____ Text provided

Ruddy claims that Biden is helping Ukraine "in every indirect way," but experts are doubtful the president is doing the right thing

Published: May 12, 2022 4:51pm

Updated: May 12, 2022 7:32pm

Newsmax CEO and President Christopher Ruddy on Wednesday separated himself from other conservatives by saying President Joe Biden deserves an "A" for his current response to Russia's invasion of Ukraine, but some security experts disagree with his views.

The conservative media CEO applauded Biden for signing the Ukraine Democracy Defense Lend-Lease Act into law on Monday. The legislation revives the World War II-era program allowing the United States to deliver weapons to Ukraine more quickly.

"Today, Putin appears shocked by the U.S. response," Ruddy wrote in an editorial more than two months after Russian President Vladimir Putin ordered his forces to invade Ukraine.

"Since the opening stages of the war, Biden’s response has been strong and measured," he claimed.

He said that Biden is helping Ukraine "in every indirect way."

Some national security experts have been critical of the president's response to the crisis.

________

**Exercise aim**
Duplicate everything in the article about Ruddy's praise of Biden from "Updated: May 12, 2022" down to "to invade Ukraine.". You won't need the items below this text.

____ Data provided

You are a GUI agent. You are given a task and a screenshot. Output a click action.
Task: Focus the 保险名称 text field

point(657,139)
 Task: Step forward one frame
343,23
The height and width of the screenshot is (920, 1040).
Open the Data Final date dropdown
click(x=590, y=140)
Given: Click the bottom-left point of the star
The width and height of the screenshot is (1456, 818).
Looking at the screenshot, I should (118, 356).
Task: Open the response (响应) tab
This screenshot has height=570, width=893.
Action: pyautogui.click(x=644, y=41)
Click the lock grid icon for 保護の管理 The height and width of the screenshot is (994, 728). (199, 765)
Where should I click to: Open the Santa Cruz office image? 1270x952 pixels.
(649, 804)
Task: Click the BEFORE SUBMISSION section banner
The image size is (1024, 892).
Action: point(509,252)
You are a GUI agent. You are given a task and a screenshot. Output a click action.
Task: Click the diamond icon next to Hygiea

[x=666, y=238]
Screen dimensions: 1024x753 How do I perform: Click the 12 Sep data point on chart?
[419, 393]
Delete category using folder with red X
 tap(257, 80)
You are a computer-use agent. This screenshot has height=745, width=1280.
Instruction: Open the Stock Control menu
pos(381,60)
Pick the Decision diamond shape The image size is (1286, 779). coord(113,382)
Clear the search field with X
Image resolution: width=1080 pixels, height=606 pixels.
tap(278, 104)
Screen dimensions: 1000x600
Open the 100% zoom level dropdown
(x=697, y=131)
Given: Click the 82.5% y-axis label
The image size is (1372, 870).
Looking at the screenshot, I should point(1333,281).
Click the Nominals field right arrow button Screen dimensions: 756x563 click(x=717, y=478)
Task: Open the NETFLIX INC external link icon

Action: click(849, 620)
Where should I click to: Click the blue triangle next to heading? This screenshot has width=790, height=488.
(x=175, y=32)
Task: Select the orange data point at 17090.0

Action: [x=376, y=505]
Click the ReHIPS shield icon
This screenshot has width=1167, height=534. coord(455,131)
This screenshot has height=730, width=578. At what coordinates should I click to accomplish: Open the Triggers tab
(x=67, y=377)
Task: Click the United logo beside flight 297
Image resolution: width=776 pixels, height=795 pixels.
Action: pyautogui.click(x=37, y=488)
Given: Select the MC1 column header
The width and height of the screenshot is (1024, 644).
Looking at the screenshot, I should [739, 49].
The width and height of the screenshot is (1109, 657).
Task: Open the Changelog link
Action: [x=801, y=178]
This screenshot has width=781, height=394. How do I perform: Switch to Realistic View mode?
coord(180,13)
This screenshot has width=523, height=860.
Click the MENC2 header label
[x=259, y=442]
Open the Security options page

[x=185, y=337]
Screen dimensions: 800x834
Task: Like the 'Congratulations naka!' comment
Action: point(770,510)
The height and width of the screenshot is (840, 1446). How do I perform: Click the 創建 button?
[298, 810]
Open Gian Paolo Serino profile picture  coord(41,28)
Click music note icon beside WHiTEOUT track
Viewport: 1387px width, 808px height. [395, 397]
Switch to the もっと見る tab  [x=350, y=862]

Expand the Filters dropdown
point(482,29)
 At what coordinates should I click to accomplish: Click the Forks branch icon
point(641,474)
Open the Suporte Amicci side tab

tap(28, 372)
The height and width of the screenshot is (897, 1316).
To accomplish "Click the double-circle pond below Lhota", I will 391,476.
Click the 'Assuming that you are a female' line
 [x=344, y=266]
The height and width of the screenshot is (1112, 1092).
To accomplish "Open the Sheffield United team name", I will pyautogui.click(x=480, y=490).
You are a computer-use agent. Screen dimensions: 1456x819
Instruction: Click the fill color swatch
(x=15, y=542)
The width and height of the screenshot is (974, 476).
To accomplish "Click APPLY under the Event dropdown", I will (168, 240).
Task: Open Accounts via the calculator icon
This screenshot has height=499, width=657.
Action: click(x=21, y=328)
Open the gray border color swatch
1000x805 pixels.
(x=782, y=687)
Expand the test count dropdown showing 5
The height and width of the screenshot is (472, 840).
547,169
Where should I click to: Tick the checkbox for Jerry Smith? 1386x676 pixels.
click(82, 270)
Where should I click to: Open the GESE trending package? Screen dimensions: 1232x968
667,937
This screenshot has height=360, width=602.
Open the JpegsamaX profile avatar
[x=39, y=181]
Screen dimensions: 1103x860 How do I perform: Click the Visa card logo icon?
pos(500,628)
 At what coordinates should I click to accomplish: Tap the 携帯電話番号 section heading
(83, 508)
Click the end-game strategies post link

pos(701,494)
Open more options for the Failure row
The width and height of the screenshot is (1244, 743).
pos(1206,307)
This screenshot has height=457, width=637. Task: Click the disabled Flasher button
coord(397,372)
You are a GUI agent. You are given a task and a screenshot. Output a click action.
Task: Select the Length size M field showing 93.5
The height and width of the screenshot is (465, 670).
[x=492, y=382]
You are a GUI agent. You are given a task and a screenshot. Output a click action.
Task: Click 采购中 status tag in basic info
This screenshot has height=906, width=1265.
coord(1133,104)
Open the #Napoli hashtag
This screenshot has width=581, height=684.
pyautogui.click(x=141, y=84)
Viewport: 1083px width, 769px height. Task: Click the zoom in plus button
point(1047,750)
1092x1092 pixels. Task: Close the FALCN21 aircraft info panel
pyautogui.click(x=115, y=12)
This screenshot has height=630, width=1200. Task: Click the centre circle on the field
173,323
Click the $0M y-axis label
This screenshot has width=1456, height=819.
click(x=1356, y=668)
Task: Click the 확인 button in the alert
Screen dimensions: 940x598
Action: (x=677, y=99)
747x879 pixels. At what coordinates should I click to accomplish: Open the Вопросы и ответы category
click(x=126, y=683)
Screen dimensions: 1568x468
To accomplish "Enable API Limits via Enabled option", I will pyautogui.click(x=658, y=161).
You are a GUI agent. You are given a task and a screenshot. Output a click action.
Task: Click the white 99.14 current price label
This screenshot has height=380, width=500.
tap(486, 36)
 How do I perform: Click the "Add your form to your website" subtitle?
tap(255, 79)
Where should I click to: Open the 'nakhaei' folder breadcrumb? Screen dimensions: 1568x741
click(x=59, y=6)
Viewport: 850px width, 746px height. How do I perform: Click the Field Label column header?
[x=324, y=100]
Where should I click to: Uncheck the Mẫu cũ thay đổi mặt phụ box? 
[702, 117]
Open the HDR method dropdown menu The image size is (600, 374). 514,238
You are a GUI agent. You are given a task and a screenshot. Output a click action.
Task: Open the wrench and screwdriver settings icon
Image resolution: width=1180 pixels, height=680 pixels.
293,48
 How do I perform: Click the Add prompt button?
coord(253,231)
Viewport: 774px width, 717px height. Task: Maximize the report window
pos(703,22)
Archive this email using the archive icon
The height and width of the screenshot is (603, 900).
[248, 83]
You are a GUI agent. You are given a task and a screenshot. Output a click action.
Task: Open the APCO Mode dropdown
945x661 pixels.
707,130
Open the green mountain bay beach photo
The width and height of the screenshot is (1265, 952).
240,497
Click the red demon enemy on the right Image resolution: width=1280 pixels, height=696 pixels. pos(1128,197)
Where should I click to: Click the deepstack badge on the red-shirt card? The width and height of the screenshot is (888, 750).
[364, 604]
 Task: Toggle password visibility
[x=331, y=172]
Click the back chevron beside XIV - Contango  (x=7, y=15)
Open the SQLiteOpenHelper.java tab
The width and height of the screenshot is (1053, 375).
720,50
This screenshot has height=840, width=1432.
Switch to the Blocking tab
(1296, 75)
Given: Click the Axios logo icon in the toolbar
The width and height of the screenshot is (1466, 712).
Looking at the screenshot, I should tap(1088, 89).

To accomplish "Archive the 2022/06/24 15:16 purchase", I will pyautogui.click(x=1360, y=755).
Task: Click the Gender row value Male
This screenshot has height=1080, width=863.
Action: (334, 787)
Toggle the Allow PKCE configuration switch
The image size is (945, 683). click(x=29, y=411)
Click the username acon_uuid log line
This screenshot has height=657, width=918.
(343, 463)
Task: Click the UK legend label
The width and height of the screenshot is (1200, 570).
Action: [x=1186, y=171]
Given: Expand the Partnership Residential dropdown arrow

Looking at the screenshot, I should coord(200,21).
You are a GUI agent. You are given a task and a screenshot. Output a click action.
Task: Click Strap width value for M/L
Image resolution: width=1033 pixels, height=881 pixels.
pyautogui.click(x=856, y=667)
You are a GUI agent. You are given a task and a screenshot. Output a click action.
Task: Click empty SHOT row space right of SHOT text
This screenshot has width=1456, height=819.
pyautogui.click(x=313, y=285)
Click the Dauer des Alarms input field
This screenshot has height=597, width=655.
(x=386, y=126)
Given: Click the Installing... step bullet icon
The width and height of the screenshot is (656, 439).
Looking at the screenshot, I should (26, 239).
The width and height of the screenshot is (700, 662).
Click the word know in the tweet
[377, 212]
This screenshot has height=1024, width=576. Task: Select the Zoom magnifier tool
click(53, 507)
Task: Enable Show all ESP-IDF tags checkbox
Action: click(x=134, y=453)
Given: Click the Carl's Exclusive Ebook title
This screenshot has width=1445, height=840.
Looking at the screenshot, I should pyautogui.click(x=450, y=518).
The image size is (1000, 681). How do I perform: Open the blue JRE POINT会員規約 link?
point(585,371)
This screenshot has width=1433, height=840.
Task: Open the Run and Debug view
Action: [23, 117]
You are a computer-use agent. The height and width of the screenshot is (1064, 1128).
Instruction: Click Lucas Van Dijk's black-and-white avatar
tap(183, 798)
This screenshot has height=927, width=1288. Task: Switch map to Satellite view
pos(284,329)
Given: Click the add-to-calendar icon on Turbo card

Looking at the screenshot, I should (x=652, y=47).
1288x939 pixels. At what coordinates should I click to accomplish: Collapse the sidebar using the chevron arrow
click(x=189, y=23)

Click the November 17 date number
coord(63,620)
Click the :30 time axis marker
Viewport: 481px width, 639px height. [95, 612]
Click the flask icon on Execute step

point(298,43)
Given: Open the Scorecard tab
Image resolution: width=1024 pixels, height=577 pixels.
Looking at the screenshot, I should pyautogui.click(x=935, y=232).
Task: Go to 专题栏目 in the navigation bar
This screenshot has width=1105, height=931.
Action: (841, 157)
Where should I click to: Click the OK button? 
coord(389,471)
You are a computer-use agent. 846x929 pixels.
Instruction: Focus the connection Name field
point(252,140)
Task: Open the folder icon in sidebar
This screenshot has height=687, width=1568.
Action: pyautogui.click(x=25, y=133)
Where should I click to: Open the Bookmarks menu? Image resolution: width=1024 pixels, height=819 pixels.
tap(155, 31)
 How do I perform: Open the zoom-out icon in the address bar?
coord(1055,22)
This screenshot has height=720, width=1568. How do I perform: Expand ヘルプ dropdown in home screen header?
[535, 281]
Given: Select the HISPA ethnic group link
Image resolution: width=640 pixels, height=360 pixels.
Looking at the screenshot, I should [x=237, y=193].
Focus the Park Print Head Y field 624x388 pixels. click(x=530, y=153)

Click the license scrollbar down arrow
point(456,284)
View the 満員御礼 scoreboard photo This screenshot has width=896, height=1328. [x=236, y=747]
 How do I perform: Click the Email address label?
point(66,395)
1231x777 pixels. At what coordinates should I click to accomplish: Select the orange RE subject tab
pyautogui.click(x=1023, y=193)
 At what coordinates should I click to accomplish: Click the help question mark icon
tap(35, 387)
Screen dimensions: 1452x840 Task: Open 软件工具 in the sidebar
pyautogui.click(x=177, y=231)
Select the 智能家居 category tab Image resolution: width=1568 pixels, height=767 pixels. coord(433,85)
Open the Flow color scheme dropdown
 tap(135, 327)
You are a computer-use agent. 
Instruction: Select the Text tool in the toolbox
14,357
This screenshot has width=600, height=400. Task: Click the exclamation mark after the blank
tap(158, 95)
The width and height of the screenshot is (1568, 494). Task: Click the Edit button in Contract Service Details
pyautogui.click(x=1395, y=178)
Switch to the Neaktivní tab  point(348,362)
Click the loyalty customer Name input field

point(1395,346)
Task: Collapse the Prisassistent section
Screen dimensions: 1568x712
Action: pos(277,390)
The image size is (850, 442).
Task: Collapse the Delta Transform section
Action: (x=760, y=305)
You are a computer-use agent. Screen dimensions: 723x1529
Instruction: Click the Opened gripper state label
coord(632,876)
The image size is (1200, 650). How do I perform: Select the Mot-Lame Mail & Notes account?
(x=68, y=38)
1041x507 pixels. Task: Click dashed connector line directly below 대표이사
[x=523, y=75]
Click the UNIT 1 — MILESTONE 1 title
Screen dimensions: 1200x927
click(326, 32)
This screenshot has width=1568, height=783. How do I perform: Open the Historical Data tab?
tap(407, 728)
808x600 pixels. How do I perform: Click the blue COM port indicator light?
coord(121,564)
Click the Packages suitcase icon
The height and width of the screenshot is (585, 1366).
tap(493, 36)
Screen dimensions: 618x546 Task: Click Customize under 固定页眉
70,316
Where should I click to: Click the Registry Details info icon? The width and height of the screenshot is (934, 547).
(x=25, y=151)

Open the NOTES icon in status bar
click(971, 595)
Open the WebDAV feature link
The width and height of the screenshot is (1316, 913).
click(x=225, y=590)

________

**Response to this exercise**
Updated: May 12, 2022 7:32pm

Newsmax CEO and President Christopher Ruddy on Wednesday separated himself from other conservatives by saying President Joe Biden deserves an "A" for his current response to Russia's invasion of Ukraine, but some security experts disagree with his views.

The conservative media CEO applauded Biden for signing the Ukraine Democracy Defense Lend-Lease Act into law on Monday. The legislation revives the World War II-era program allowing the United States to deliver weapons to Ukraine more quickly.

"Today, Putin appears shocked by the U.S. response," Ruddy wrote in an editorial more than two months after Russian President Vladimir Putin ordered his forces to invade Ukraine.